[Stored records]
^^^^

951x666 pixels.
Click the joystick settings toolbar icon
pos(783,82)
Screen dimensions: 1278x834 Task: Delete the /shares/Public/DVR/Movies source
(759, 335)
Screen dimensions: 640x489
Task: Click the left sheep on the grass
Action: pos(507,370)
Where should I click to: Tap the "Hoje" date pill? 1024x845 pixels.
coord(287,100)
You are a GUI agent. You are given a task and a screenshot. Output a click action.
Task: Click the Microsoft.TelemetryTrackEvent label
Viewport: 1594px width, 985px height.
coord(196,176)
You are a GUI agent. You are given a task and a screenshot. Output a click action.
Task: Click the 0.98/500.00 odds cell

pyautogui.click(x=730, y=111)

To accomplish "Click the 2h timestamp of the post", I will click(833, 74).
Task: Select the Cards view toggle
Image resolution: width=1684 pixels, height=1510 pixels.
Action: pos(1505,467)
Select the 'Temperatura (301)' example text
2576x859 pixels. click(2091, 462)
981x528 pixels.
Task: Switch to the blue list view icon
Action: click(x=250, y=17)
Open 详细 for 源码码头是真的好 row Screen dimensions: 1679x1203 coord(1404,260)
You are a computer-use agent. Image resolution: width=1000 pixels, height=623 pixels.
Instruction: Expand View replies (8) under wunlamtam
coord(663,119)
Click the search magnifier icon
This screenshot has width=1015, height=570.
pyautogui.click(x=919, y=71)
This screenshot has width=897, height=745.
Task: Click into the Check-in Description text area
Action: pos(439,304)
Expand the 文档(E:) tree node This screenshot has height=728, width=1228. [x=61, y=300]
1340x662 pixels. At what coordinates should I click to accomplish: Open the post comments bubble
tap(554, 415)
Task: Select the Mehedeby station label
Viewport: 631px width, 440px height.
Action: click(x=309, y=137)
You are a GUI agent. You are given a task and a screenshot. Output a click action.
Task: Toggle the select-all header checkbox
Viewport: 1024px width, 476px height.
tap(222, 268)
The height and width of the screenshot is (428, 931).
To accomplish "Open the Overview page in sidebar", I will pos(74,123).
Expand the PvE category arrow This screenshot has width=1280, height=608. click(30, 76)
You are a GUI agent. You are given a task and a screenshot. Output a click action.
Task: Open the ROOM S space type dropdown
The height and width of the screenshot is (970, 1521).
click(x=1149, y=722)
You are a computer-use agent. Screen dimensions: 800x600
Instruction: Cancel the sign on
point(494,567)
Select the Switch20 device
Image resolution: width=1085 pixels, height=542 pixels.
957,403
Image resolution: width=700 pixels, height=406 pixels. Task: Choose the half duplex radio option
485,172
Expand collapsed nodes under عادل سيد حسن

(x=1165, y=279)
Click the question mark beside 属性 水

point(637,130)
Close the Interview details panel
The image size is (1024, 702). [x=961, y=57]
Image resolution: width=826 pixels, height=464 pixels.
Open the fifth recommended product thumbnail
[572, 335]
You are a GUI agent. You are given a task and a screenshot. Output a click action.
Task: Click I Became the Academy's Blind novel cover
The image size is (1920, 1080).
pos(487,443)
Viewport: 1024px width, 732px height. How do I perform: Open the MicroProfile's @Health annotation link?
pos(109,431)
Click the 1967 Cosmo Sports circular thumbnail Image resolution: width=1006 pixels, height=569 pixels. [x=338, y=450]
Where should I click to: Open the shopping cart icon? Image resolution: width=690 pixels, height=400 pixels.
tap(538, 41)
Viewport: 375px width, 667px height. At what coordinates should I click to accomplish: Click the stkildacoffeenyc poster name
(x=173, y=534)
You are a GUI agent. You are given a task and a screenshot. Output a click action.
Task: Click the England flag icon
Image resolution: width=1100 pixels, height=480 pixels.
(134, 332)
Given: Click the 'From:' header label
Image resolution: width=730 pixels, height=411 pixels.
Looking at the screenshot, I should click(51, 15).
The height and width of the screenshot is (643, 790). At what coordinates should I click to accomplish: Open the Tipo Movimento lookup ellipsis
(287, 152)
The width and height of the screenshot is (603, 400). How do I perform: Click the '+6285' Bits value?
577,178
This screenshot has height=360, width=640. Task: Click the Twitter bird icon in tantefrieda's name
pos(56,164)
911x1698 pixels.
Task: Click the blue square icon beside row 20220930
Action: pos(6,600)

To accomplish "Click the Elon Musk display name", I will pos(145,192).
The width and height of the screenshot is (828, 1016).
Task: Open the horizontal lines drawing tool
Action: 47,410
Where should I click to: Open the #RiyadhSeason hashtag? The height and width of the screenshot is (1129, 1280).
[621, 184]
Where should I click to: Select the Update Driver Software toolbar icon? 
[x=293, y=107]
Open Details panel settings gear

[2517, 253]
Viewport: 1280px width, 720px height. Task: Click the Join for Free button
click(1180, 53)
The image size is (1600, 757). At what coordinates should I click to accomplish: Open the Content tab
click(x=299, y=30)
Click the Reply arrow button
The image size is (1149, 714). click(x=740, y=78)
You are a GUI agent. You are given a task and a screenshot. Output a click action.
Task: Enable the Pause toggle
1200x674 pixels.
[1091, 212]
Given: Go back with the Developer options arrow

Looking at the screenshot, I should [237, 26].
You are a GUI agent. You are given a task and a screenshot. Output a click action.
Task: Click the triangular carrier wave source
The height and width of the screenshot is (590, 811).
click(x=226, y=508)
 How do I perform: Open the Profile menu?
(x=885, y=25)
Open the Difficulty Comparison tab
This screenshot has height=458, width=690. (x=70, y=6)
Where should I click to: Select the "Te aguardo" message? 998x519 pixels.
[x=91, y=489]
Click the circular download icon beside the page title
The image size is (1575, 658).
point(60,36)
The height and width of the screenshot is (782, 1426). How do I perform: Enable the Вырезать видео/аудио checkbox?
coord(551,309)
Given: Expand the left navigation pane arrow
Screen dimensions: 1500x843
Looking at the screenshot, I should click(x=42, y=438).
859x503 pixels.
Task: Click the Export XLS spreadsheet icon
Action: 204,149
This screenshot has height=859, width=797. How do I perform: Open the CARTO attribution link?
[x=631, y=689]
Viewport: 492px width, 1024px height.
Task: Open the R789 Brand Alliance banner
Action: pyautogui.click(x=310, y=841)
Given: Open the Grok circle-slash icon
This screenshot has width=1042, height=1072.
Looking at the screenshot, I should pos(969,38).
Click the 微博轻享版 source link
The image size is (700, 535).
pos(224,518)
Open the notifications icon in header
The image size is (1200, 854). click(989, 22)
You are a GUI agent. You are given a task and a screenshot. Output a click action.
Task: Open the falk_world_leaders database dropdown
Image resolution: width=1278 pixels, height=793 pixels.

^^^^

**What to produce**
Above are the records; report each line in them that includes the word "computer".

**Expected answer**
You are a computer-use agent. Image resolution: width=1000 pixels, height=623 pixels.
You are a computer-use agent. Screen dimensions: 800x600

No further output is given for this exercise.